Entre os acertos do governo, dois que se destacam são as privatizações dos aeroportos feitas neste ano e o novo marco regulatório do setor de saneamento básico, sancionado no ano passado e que abriu mais espaço para a entrada do capital privado. A primeira concessão sob as novas regras aconteceu em Alagoas, em setembro, com uma oferta vencedora no valor de R$ 2 bilhões, mas a joia da coroa é o leilão da Companhia Estadual de Águas e Esgotos do Rio de Janeiro (Cedae). Claudio Frischtak, presidente da Inter.B Consultoria Internacional de Negócios, é um dos que elogiam o novo marco do setor. “No meio desse cenário, há muitas coisas atraentes na área da infraestrutura. Mas o grau de interesse é muito limitado. A imagem do país está muito arranhada lá fora em termos de reputação”, disse.

O atraso tecnológico do país também atrapalha. Para Luís Afonso Lima, diretor presidente da Sociedade Brasileira de Estudos de Empresas Transacionais e da Globalização Econômica (Sobeet), não se espera crescimento da indústria automobilística aqui, com a verdadeira corrida no mundo para aumentar a produção de carros elétricos. Nos últimos meses, montadoras começaram a deixar o país. Foi assim com Ford, Mercedes e Audi. Os efeitos no aumento do desemprego industrial são nítidos.
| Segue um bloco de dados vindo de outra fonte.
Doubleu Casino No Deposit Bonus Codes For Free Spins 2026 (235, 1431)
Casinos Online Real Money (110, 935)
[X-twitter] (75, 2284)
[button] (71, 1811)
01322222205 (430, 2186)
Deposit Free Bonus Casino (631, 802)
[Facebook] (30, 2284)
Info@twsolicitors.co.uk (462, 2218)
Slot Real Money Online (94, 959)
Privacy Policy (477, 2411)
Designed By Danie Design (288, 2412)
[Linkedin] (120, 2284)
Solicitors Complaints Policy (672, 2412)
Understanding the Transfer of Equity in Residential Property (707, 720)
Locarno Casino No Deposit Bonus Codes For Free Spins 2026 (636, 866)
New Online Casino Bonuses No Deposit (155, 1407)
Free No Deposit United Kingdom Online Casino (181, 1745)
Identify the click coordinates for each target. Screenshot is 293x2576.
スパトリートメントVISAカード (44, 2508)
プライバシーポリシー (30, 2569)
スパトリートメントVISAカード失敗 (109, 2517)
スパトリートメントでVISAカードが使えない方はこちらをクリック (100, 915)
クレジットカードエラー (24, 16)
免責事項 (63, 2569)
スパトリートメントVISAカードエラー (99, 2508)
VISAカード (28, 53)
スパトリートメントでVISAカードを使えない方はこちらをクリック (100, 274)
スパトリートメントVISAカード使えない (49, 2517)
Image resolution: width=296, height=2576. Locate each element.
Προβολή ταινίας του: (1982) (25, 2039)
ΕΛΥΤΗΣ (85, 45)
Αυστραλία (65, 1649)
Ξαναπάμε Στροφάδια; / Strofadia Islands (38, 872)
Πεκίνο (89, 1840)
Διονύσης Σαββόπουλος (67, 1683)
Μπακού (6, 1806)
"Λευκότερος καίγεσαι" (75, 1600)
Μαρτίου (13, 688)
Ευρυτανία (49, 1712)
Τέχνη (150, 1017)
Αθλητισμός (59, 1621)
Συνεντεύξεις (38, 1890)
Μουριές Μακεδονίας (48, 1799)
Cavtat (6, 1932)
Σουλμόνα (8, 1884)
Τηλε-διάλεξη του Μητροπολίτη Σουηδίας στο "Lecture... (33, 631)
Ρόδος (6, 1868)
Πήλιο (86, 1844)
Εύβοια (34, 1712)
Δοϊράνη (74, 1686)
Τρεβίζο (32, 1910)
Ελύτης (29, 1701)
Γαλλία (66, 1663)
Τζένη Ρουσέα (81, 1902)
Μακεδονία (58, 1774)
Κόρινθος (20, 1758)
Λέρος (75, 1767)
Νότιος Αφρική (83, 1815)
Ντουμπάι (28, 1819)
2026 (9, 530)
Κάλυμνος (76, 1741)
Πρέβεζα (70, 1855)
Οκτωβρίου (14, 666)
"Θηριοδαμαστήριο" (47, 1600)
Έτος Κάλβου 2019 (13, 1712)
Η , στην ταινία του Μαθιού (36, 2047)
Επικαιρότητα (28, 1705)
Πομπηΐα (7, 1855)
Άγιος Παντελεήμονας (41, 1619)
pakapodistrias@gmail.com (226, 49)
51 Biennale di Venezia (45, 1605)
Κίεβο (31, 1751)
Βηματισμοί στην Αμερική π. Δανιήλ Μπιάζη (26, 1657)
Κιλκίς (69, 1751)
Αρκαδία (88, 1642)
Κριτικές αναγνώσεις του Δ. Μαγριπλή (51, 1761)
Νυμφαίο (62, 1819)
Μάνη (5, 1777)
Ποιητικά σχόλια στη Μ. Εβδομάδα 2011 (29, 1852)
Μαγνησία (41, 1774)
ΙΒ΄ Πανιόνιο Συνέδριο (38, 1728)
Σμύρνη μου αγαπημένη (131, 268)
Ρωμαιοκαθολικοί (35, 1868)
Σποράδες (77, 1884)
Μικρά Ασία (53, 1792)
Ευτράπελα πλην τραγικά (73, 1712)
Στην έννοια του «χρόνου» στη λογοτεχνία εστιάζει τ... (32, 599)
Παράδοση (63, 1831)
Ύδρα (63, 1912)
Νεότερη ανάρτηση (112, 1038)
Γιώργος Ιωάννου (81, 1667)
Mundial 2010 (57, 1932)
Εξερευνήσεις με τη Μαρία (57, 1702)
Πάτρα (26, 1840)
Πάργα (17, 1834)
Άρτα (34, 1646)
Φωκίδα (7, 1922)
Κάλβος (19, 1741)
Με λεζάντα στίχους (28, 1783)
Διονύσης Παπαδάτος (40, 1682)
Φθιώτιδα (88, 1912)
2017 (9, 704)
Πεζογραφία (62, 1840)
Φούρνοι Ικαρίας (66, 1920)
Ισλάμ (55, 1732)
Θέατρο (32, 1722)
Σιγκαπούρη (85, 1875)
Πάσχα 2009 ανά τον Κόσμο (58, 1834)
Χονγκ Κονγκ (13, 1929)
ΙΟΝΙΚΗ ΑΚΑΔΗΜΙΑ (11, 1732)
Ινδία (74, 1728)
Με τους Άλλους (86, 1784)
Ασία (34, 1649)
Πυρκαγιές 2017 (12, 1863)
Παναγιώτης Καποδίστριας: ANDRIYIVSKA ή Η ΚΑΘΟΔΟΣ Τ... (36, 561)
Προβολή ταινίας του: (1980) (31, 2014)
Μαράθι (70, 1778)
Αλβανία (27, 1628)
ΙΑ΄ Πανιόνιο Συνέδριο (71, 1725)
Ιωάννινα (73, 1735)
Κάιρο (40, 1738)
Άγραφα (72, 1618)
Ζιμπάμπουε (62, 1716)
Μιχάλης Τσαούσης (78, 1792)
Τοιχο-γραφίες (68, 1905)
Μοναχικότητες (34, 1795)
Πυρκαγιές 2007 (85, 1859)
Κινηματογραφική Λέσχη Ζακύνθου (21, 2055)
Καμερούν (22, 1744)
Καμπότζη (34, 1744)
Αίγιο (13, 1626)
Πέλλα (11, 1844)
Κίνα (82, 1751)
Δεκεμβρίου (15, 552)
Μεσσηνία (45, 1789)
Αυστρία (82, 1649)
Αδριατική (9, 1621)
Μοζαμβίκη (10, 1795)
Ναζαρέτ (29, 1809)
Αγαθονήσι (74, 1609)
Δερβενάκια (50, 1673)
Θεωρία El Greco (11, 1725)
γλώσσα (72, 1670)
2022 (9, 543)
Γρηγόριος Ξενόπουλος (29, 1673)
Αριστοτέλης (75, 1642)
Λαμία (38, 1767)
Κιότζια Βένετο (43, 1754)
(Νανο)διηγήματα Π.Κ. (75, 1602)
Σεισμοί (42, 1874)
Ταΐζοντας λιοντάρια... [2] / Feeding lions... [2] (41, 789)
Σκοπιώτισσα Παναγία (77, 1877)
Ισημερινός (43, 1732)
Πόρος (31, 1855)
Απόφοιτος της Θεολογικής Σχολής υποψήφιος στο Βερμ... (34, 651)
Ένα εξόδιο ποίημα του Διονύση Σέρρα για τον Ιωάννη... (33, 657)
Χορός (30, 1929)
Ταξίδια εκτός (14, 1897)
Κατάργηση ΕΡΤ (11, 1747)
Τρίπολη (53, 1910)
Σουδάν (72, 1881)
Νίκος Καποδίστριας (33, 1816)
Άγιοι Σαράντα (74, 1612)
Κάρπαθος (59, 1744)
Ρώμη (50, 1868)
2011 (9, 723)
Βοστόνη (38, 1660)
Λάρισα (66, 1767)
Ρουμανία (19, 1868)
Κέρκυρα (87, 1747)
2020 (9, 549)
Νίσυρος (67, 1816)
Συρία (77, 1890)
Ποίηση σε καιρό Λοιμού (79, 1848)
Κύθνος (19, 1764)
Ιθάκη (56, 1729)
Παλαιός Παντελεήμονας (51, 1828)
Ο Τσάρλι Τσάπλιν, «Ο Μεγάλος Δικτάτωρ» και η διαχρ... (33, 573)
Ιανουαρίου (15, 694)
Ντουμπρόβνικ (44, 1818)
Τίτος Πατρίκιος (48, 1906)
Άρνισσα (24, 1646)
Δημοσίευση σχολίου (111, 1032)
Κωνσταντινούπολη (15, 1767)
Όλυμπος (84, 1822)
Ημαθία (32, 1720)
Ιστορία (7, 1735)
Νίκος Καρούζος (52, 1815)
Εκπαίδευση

Para parte dos analistas, existe uma expectativa positiva em relação à economia global. Esse grupo acredita no avanço relativamente rápido da vacinação nos principais mercados e prevê que o capital represado nos países ricos vai sair em busca de oportunidades. Mesmo levando em conta esse cenário benigno, poucos mostram otimismo em relação ao Brasil. “A gente sente pelos relatos uma preocupação maior com os rumos do país. O que era um certo desencanto, hoje é um desânimo. Se o mundo melhorar, o fluxo global vai melhorar e o Brasil vai na esteira, vai junto, mas vai menos que os outros. Nossa fatia vai diminuir”, previu Lima, da Sobeet. Emmanuel Hermann, presidente do Grupo Leste, uma plataforma de negócios, faz coro. “O mundo está oferecendo oportunidades de crescimento muito elevadas”, disse ele. Mas o Brasil, infelizmente, não está se ajudando.